It has been so hot in the South of England these past couple of weeks. It does seem to be part of the general global warming of the planet, and it’s an alarming situation. It’s our responsibility to come up with some major solutions for the earth.
In Japan they have been having a long heat wave continuously. So all the matcha tea farmers have been trying to erect shades above the tea trees. Matcha & Gyokuro tea needs shade to grow slowly and reacts badly to extensive strong sunshine, so many of these trees have been spoiled. It is the careful slow growing process in the shade that helps create the umami and sweetness in the tea leaves and makes them so tender. Because these tender qualities are so keenly sought after, matcha & Gyokuro farmers can only harvest their tea leaves once a year, in summer time. Other tea can be harvested three times a year.
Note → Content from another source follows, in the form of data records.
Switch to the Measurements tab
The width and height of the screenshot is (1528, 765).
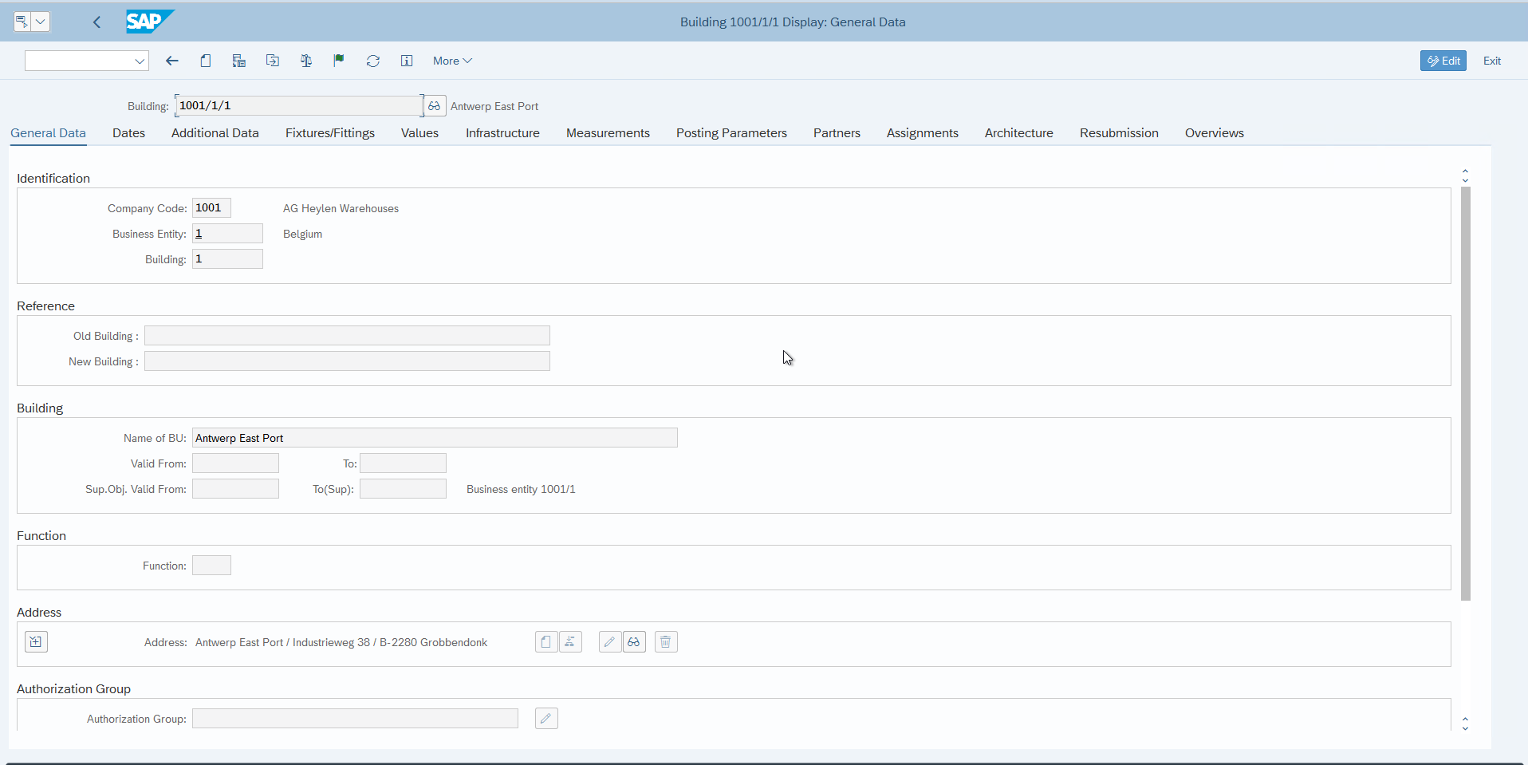pyautogui.click(x=608, y=133)
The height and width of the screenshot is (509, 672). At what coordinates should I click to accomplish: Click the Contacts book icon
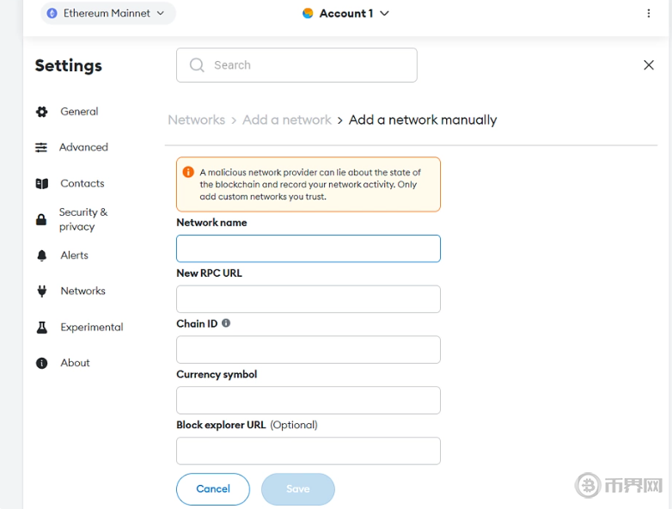41,184
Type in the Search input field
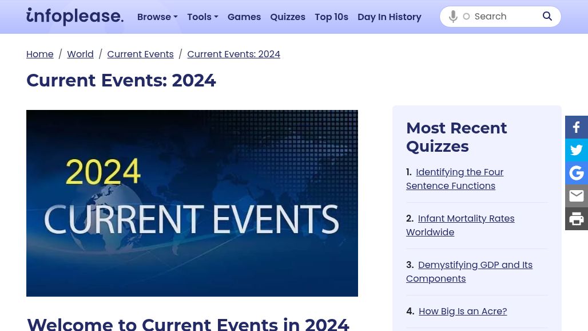The height and width of the screenshot is (331, 588). click(x=503, y=17)
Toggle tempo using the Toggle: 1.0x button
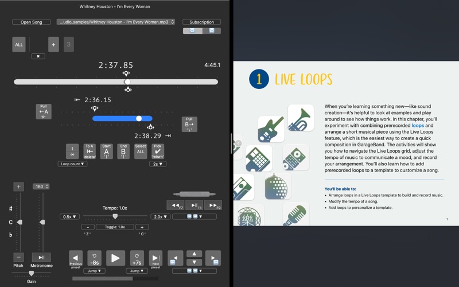 pyautogui.click(x=114, y=227)
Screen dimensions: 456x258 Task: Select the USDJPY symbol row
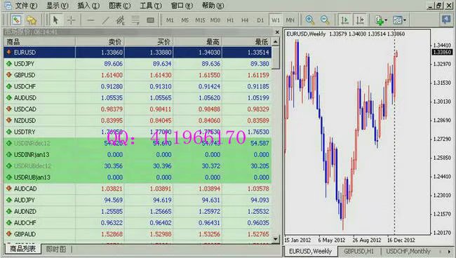pyautogui.click(x=138, y=64)
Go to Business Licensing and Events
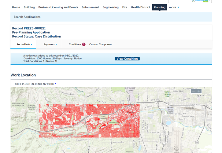The image size is (222, 153). click(58, 7)
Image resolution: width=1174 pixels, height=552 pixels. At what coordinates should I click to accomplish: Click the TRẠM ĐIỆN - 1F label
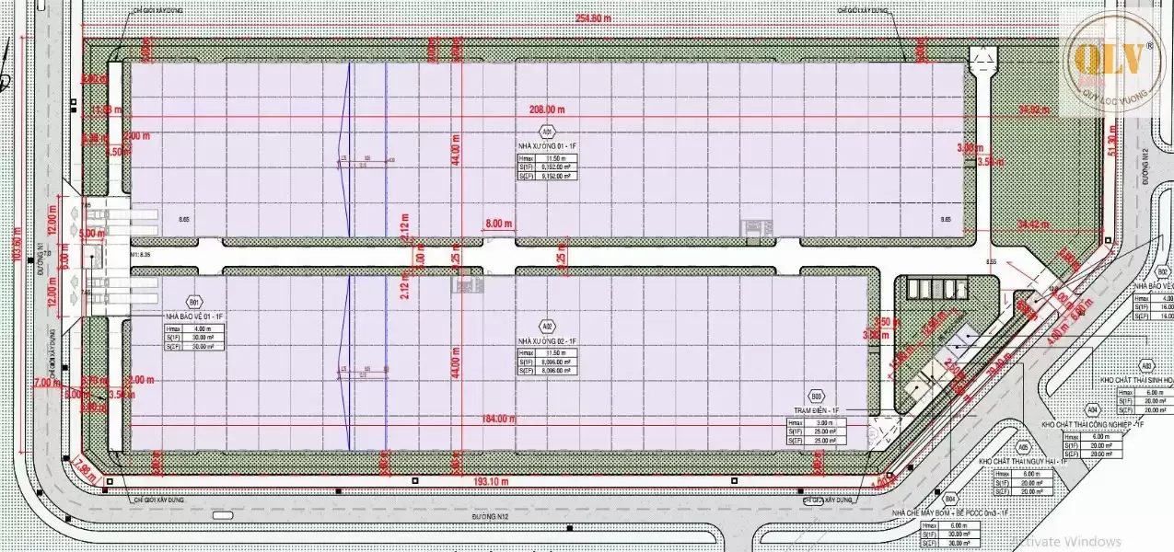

All the teas that I present at Keiko Uchida come direct from Kyoto. These are my favourite personal choices. My latest favourite is Shoin no mukashi from Ippodo. With this tea you can taste some sweetness with hardly any bitter taste at all. I tend to have one or two sweets before taking a cup of matcha tea, but with this particular tea I wouldn’t need anything.
You can check out our full selection of teas here.
By the way, Keiko was on BBC London’s radio show last week, talking about Japanese tea, and the Japanese tea ceremony. The programme is available on BBC Sounds, as one of the legendary Robert Elms’ programmes – talking all about tea.
It is almost my own tea time, so have a good peaceful week!